── Material supplied

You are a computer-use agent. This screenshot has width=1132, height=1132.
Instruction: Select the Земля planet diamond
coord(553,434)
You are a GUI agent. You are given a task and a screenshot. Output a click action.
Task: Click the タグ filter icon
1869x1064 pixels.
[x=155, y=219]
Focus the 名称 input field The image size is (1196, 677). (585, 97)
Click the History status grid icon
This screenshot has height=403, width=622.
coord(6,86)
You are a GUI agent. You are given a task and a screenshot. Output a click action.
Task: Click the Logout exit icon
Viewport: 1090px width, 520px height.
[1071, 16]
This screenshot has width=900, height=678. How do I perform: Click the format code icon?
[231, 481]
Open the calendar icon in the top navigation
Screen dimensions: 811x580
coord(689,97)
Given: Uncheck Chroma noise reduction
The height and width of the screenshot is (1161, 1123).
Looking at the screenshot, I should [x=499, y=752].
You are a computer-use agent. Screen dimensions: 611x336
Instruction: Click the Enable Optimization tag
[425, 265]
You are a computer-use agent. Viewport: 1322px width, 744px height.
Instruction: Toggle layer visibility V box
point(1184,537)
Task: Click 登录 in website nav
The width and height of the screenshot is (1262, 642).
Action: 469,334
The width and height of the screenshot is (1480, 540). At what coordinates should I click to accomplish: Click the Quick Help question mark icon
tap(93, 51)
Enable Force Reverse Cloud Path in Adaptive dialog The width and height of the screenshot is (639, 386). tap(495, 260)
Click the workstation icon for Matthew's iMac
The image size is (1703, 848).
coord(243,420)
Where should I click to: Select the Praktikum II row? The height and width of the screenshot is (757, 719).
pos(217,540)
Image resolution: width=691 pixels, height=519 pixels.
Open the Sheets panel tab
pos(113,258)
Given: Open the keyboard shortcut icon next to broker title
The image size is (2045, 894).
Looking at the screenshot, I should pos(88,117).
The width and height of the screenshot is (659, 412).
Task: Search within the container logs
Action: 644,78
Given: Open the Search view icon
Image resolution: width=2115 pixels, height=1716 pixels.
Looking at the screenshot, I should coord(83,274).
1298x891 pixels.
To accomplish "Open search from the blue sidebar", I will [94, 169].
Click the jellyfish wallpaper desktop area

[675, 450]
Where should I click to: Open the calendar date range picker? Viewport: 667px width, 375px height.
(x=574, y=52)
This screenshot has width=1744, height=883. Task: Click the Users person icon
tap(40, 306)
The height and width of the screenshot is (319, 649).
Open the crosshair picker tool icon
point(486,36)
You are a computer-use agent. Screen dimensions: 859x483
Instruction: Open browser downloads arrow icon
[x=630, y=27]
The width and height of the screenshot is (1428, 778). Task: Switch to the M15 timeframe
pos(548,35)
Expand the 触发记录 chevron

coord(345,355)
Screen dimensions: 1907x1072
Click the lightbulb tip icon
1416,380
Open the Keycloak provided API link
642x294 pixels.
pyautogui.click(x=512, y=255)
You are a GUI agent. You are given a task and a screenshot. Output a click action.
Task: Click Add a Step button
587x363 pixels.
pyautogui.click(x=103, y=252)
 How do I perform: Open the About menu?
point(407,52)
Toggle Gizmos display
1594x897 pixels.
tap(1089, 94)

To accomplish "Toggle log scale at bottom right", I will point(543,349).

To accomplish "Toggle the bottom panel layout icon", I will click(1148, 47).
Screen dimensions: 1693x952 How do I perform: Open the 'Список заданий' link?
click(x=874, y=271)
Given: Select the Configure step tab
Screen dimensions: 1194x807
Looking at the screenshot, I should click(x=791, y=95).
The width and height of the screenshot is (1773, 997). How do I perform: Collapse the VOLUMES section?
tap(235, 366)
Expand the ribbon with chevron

────

The problem:
Take every line from the data above that holds "will" and copy it out.

Solution to this exercise:
To accomplish "Open search from the blue sidebar", I will [94, 169].
To accomplish "Toggle log scale at bottom right", I will point(543,349).
To accomplish "Toggle the bottom panel layout icon", I will click(1148, 47).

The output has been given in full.